YOUR INSTRUCTIONS - For each line of the data that includes the word "will", copy the line.

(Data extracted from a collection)
◆ ◆ ◆

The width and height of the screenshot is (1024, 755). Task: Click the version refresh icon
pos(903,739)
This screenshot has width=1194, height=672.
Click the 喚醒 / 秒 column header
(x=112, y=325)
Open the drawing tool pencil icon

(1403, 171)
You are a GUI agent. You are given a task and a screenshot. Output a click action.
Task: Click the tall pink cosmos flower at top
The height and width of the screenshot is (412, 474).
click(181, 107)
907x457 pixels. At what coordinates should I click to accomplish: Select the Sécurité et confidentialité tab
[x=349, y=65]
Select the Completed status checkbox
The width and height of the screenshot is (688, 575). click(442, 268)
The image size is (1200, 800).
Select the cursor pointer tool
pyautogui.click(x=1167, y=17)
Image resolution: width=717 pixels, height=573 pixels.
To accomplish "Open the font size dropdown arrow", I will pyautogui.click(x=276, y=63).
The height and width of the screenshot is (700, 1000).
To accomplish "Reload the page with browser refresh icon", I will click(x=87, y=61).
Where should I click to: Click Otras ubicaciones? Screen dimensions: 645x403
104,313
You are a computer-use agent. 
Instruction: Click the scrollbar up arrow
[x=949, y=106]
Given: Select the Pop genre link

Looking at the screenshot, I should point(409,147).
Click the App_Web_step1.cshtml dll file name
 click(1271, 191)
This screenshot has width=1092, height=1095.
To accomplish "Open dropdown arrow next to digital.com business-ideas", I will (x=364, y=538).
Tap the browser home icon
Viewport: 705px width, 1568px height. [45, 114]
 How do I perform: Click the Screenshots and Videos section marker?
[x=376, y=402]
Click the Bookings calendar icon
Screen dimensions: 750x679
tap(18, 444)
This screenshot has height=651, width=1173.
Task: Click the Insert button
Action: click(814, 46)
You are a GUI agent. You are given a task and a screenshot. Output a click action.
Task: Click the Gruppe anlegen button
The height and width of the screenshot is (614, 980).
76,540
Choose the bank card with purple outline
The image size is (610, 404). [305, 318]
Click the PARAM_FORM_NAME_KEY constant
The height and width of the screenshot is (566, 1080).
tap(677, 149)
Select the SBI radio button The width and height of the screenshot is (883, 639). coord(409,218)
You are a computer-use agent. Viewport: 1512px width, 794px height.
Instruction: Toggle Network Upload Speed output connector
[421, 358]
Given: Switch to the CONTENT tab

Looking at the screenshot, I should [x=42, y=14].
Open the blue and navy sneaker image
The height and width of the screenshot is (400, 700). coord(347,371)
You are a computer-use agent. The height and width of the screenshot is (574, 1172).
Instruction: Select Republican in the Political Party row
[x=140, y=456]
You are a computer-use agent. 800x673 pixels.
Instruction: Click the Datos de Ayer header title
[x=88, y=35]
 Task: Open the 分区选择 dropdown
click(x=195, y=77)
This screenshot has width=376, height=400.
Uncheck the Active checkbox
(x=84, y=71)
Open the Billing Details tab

◆ ◆ ◆

PROBLEM SOLUTION -
To accomplish "Open the font size dropdown arrow", I will pyautogui.click(x=276, y=63).
To accomplish "Reload the page with browser refresh icon", I will click(x=87, y=61).
To accomplish "Open dropdown arrow next to digital.com business-ideas", I will (x=364, y=538).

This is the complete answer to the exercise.